» Задание
Продолжите расшифровку беседы о становлении «Билайна» и доверии инвесторов, начав сразу после последней реплики.

» Приведённый отрывок
########

Д. Зимин — В виде аппаратуры. Оге тоже давал, и денег, кстати, тоже давал на зарплату. Вот после выхода на биржу — это была первая российская компания, 1996 год, — флаги России, «Билайна» на Уолл-Стрите, — слезы в глазах. Невероятное что-то. А мне присвоено звание — когда я ушел в отставку — это было в 2001 г. — мне было присвоено звание основателя, а Фобелу — сооснователь. Не будем скрывать, с выходом на биржу мы миллионерами стали. Так вот я была у Фобела несколько раз — у него там поместье теперь в средних штатах, двое сыновей растут, и у него в поместье есть одна комната — я когда зашел, ахнул — там Кремль выложен по стенам.

В. Рыжков — Так скучает?

Д. Зимин — Откуда он пошел, где сложилась его биография — он был инвестором в Россию. И вот этот первый выход, сама идея выхода на биржу, это была его идея, и это тоже было чудо — что это можно было сделать. Так вот «Вымплеком» пошел с товарных кредитов западных поставщиков. Фобел владел фирмой «Плексис», был поставщик аппаратуры. Она давно уже исчезла, эта фирма, и аппаратура там была, конечно, не для Москвы — ну, для начала. А потом — «Эриксон» — без какого либо обеспечения — ничего не было. Нет, было — лицензия.

И. Юргенс — Еще раз говорю — честное имя Зимина и доверие. Почему сейчас не вкладывают? Доверие подорвано.

В. Дымарский — Что такое инвестиционный климат?

########

» Предоставленные данные
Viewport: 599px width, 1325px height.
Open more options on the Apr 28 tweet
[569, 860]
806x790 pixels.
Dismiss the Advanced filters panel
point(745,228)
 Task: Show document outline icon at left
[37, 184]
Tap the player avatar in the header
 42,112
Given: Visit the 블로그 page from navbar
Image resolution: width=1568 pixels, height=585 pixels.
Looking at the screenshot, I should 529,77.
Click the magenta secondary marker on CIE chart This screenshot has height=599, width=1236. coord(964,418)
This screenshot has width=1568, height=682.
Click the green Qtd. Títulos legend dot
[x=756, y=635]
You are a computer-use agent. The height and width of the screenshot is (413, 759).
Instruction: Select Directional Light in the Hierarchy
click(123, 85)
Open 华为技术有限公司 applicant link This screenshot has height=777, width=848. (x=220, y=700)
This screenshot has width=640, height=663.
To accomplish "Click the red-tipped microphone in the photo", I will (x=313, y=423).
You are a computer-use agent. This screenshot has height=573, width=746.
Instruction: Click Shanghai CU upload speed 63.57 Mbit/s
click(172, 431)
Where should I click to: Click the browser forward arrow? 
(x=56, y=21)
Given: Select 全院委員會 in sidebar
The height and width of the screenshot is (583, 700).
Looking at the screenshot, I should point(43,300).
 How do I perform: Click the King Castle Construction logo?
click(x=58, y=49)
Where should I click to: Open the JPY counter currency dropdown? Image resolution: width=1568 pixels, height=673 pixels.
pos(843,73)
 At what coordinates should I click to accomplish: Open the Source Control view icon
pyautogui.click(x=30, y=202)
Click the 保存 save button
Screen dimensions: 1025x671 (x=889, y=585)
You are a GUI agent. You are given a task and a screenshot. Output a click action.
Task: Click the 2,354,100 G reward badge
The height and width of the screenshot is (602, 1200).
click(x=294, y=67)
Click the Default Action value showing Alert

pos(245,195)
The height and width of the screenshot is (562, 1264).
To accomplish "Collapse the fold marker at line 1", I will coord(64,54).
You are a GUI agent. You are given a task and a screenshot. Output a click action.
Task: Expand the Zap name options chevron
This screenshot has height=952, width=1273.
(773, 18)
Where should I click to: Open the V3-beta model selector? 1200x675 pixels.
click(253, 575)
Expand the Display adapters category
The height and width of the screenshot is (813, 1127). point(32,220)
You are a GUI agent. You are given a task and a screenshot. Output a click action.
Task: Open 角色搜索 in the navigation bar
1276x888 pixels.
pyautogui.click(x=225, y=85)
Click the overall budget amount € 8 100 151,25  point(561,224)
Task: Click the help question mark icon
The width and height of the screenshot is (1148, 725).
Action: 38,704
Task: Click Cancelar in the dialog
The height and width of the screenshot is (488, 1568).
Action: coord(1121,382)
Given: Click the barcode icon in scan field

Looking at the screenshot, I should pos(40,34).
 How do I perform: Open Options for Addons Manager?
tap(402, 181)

########

» Ответ
И. Юргенс — Помимо макроэкономических дел, когда соответствующие риск-менеджеры соответствующей компании открывают или не открывают на вас кредитные линии. Это бизнес, то есть, люди считают макроэкономику, инфляцию, рейтинги, «ФИЧ», «Мудис», «Стэндерд энд Пурс», и так далее. Помимо этого, самое главное, — доверие. Мы сейчас говорим: приходите. Дмитрий Анатольевич недавно встречался с венчурными капиталистами, как вы помните: мы открываемся, модернизация, приходите — гарантируем. Они вышли оттуда — многие ему поверили — он вообще пользуется на западе доверием — его репутация выше, чем многих других политиков и лидеров. Но у вас насколько горизонт планирования? — спрашивают они потом профессионалов, за кадром.

В. Рыжков — Наших профессионалов?

И. Юргенс — ну да — от министра экономики до министра финансов, — думаю, что все ответственно говорят: давайте в 2013 г. приезжайте, поговорим. Почему? А потому что они не знают, что будет в стране, и какой будет курс. Это я не в претензии к нашему дуумвирату. Просто как? Экономист должен посчитать. Вы говорите «концессии» — этот опыт был, им давали на откуп какую-то отрасль, включая производство чернил и карандашей — для Хаммера, — на какой-то период. Он посчитал, за сколько он их отобьет — да, за 5 лет отбиваю, — тогда цена такая-то. Нам сейчас концессионное законодательство страшно нужно для инфраструктурных проектов. Например, Москва-Санкт-Петербург платная дорога, или Москва-Дон, наоборот, платная работа — это отбивается лет за 30, — иначе запредельная цена проезда по дороге. 30 лет мы можем гарантировать относительной стабильности, макроэкономической, свободы собственности, передвижений и всего остального? С нашим «рекордом»...

В. Рыжков — С нашей историей.

И. Юргенс — Историей инвестиций в РФ, в том числе, иностранных, — пока нет. Вот и вся история. Поэтому я еще раз возвращаюсь к Зимину и к доверию. Вот этот молодой человек, который выложил у себя Кремль — он может поставить там же, в своем Кремле, памятник Зимину.

Д. Зимин — Кстати, поставил.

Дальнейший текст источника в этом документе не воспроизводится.